# Anyone finding fish still?



## goldfishmurderer (Jul 1, 2008)

Has anyone been finding fish in the lakes lately? I haven't been out in about three weeks and am itching to try again, is it worth it in the lakes or are they not even sitting in the shallows anymore?


----------



## gunattic (Jan 9, 2005)

yup, but kinda deep under the water while freediving..


----------



## goldfishmurderer (Jul 1, 2008)

nice...I see you're from hillsboro. i'm in gf. where are you spearfishing those big guys around there?


----------



## gunattic (Jan 9, 2005)

that was an 800 mile fish this past weekend... lake oahe near pierre, sd ... ahhhhh but worth it. only had one good day of diving out of three. did get some nice walleyes too, nice to be in a state where you can actually shoot something worth eating. hopefully I'll be looking at a big carp like that one nearer perham or ottertail this weekend.


----------



## Jeff Zierden (Jan 27, 2006)

Yep there is still fish shallow. The trick is to find a lake that is clear enough to be able to see more then 6" down. Most lakes around here are in a full algea bloom.


----------



## weasle414 (Dec 31, 2006)

- [Supplied data]
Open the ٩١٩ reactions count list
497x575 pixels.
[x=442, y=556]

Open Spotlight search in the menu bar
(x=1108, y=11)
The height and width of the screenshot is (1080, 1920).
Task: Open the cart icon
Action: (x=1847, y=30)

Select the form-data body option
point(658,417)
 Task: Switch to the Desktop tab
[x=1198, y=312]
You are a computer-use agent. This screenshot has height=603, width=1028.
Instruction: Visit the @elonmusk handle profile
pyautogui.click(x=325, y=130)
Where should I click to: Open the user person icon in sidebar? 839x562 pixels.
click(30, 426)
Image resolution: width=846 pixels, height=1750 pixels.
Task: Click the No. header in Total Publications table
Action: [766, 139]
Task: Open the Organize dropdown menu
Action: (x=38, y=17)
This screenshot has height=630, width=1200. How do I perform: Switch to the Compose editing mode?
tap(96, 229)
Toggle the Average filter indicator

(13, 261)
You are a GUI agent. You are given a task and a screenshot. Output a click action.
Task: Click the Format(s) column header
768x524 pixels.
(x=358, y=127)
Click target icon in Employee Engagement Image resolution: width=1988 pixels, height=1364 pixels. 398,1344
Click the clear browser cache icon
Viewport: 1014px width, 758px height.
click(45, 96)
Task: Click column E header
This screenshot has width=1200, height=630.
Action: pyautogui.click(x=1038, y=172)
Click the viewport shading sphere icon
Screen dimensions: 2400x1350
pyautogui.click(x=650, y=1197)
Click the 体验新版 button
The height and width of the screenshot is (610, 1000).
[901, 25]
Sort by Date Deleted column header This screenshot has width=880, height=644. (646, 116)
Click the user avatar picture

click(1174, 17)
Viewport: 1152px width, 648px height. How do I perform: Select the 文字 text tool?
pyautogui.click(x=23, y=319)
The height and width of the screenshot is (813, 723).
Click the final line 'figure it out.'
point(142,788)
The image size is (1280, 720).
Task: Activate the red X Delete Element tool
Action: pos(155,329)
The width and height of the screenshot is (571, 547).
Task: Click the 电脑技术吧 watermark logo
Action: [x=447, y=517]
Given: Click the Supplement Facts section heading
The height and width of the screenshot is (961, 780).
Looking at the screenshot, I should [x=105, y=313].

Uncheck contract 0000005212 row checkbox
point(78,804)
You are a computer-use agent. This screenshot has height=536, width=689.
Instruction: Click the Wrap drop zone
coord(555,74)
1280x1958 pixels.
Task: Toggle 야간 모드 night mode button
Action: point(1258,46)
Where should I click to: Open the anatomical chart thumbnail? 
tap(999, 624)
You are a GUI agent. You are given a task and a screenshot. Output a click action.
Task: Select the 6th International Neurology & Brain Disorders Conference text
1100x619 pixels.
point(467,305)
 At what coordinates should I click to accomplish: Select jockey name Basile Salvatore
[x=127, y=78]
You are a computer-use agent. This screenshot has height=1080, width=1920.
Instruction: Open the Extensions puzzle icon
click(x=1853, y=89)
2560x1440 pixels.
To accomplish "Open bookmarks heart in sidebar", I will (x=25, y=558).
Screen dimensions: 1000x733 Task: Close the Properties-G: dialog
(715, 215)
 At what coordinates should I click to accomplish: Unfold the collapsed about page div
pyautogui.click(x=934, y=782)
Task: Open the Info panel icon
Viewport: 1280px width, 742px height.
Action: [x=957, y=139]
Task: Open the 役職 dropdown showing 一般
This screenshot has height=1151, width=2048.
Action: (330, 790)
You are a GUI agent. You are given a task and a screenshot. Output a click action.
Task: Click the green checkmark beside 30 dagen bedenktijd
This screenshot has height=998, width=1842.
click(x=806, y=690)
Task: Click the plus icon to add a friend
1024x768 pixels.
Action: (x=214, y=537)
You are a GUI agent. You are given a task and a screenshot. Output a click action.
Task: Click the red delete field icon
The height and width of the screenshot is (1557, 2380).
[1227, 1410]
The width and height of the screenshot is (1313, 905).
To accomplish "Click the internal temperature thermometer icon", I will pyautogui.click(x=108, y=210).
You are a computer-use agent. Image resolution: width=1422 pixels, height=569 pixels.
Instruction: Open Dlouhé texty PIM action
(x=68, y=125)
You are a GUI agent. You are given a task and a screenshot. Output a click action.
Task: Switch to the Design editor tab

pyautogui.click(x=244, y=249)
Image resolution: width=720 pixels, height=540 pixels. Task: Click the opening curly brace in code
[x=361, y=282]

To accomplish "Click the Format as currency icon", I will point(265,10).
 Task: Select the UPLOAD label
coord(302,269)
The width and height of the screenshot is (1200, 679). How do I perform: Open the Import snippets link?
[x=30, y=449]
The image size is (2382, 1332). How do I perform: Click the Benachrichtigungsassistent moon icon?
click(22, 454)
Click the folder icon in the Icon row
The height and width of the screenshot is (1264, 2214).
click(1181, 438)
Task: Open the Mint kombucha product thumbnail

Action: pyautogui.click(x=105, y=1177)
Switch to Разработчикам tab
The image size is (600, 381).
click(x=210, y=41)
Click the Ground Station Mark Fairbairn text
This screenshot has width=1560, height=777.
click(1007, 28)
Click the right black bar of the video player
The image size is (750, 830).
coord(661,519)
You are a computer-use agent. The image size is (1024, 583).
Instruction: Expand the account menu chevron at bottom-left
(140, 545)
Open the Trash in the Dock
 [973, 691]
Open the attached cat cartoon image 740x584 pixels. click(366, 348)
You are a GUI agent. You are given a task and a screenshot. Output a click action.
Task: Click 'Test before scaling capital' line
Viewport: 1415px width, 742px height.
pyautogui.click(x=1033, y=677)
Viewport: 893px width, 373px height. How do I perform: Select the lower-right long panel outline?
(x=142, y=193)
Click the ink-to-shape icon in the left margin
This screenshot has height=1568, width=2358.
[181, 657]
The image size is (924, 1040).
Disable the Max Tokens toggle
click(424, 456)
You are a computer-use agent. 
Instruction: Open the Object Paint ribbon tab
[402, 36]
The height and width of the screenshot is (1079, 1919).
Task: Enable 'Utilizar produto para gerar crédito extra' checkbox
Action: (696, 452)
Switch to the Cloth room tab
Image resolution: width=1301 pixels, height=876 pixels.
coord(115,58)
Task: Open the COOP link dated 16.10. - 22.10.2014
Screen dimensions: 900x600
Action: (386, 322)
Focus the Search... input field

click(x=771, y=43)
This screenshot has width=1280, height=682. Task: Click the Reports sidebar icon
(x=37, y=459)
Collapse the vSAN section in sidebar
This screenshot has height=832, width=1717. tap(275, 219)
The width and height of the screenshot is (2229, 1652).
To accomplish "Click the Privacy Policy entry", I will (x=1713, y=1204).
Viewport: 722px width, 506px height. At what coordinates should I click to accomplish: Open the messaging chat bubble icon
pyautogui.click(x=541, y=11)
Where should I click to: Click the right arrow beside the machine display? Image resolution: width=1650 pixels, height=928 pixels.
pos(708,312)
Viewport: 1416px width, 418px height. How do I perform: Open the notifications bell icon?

- [Exercise description] In the fishing thread, which lake near Pierre, SD, did gunattic dive in? The rows have nothing to do with the fishing thread.

- [Solution below] Lake Oahe.